Luischen88 hat geschrieben:Okay, und kannst du wenigstens etwas über die Gegenstandsgleichheit der Vertragsinhalte sagen. Ist der Pflichtteilsverzicht neben dem Erbvertrag ein gesonderter Gegenstand

Ja, siehe z. B. Notarkasse München, Streifzug durch das GNotKG, 11. Aufl. 2015, Rn. 766, siehe auch § 111 Nr. 4 GNotKG

und muss extra bewertet werden?

Ja.


Oder kann ich insgesamt die 2,0 Gebühr nach dem Reinvermögen 165.000,00 Euro nehmen.

Nein
[/i

]Haben die im Erbvertrag enthaltene Nießbrauchsrechte kostenrechtliche Auswirkungen? :-?
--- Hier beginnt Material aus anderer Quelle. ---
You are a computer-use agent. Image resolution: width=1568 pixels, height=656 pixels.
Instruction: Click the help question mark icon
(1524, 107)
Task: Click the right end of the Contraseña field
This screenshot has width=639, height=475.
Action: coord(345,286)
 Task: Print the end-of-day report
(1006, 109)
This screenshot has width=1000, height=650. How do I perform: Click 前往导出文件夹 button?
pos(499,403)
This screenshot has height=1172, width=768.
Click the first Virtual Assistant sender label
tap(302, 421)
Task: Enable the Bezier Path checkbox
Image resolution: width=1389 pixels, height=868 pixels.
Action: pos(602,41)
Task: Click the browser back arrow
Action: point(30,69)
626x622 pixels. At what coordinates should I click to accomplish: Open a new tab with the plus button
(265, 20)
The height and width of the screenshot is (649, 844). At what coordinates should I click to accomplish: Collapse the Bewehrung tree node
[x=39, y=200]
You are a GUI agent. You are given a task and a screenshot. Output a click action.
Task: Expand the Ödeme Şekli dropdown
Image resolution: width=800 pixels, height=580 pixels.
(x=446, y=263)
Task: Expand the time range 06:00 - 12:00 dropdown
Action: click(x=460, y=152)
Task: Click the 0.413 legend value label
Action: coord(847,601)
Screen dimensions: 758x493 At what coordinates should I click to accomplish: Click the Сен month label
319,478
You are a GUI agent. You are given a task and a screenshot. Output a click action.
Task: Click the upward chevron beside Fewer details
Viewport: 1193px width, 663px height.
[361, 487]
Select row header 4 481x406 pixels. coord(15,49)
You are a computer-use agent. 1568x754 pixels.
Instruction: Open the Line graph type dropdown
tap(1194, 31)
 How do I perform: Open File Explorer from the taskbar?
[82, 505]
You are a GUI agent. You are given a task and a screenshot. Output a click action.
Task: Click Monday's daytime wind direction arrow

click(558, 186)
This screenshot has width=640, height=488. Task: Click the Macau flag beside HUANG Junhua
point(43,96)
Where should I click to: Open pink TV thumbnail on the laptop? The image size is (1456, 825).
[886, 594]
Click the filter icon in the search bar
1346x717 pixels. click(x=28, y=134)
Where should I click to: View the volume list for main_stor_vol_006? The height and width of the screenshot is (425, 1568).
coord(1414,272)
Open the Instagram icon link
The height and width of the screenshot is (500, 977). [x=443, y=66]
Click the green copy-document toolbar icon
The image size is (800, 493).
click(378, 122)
Nein, diese sind in dem Teilwert der Erbeinsetzung wohl enthalten, aber auf jeden Fall ist daran zu denken, dass
a) Ehevertrag
b) Erbvertrag
c) Erb- und Pflichtteilsverzicht (gilt als lebzeitige Verfügung,vgl. Streifzug a.a.O.)
jeweils verschiedene Teilwerte haben, die dann zum Gesamtbeurkundungswert nach §§ 35 I, 86 II führen,
wobei es ohne weitere Ermittlungen nicht möglich sein wird, den Wert c) festzustellen (höherwertiger Verzicht fehlt, Ihr wisst aber wahrscheinlich nicht, welcher Ehegatte genau welchen modifizierten Reinvermögenswert nach §>§ 100, 102 GNotKG hat), und die Wertangabe 165.000 Euro für a) und b) jeweils wäre evtl. darauf zu überprüfen, ob die 50%-Anwedung als Höchstquote beim Abzug von Verbindlichkeiten zu keinem anderen Ergebnis führt. Hoffe, mich nicht in Teilen geirrt zu haben und den SV. richtig verstanden zu haben.